#### [Task instructions]
Rewrite everything in the listing from the line containing "1316x924 pixels. Task: Open" down to the line containing "[x=209, y=181]", putting "Share button" in place of "Share icon" and leaving all else as it is. Return only those lines.

[Stored data]
□ □ □ □

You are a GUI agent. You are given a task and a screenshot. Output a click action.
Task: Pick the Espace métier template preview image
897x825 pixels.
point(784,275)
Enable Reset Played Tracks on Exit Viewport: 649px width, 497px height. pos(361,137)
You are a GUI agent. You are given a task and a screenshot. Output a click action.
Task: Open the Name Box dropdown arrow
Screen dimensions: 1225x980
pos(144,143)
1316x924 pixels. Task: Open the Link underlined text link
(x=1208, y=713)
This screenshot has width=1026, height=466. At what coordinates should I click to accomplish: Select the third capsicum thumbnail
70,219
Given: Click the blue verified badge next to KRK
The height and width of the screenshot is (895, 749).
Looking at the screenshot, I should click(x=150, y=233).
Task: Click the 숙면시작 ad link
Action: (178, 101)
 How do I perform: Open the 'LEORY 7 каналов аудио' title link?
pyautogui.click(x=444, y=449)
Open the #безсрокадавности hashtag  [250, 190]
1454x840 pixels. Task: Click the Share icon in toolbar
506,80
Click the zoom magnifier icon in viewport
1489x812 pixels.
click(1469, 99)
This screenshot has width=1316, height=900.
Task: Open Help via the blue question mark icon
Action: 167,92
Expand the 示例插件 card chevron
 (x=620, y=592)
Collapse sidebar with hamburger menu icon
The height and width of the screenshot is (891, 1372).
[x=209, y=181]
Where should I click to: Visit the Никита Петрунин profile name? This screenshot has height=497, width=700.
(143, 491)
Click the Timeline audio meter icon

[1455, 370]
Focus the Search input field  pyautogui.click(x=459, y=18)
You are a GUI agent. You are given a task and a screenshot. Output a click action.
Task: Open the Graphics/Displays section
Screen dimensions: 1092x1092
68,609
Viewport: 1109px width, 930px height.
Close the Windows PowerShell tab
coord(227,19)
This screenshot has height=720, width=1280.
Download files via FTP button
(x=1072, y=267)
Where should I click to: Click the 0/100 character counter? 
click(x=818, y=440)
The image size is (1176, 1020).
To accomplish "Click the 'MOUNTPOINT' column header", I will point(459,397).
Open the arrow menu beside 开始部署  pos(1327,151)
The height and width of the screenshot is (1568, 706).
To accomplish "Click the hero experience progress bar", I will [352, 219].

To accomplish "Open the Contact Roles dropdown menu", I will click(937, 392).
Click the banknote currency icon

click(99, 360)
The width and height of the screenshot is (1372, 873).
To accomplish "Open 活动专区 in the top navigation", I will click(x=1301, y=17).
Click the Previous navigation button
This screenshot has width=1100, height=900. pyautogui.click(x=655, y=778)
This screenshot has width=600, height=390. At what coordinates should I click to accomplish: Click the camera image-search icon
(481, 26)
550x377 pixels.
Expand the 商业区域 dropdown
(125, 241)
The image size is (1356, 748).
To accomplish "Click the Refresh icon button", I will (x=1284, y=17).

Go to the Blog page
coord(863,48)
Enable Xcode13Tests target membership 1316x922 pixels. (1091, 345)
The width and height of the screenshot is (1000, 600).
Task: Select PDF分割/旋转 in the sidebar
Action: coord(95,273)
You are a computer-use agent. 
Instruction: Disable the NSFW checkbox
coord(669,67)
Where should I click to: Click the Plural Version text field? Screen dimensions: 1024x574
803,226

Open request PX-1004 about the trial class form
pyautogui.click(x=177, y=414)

□ □ □ □

#### [Problem solution]
1316x924 pixels. Task: Open the Link underlined text link
(x=1208, y=713)
This screenshot has width=1026, height=466. At what coordinates should I click to accomplish: Select the third capsicum thumbnail
70,219
Given: Click the blue verified badge next to KRK
The height and width of the screenshot is (895, 749).
Looking at the screenshot, I should click(x=150, y=233).
Task: Click the 숙면시작 ad link
Action: (178, 101)
 How do I perform: Open the 'LEORY 7 каналов аудио' title link?
pyautogui.click(x=444, y=449)
Open the #безсрокадавности hashtag  [250, 190]
1454x840 pixels. Task: Click the Share button in toolbar
506,80
Click the zoom magnifier icon in viewport
1489x812 pixels.
click(1469, 99)
This screenshot has width=1316, height=900.
Task: Open Help via the blue question mark icon
Action: 167,92
Expand the 示例插件 card chevron
 (x=620, y=592)
Collapse sidebar with hamburger menu icon
The height and width of the screenshot is (891, 1372).
[x=209, y=181]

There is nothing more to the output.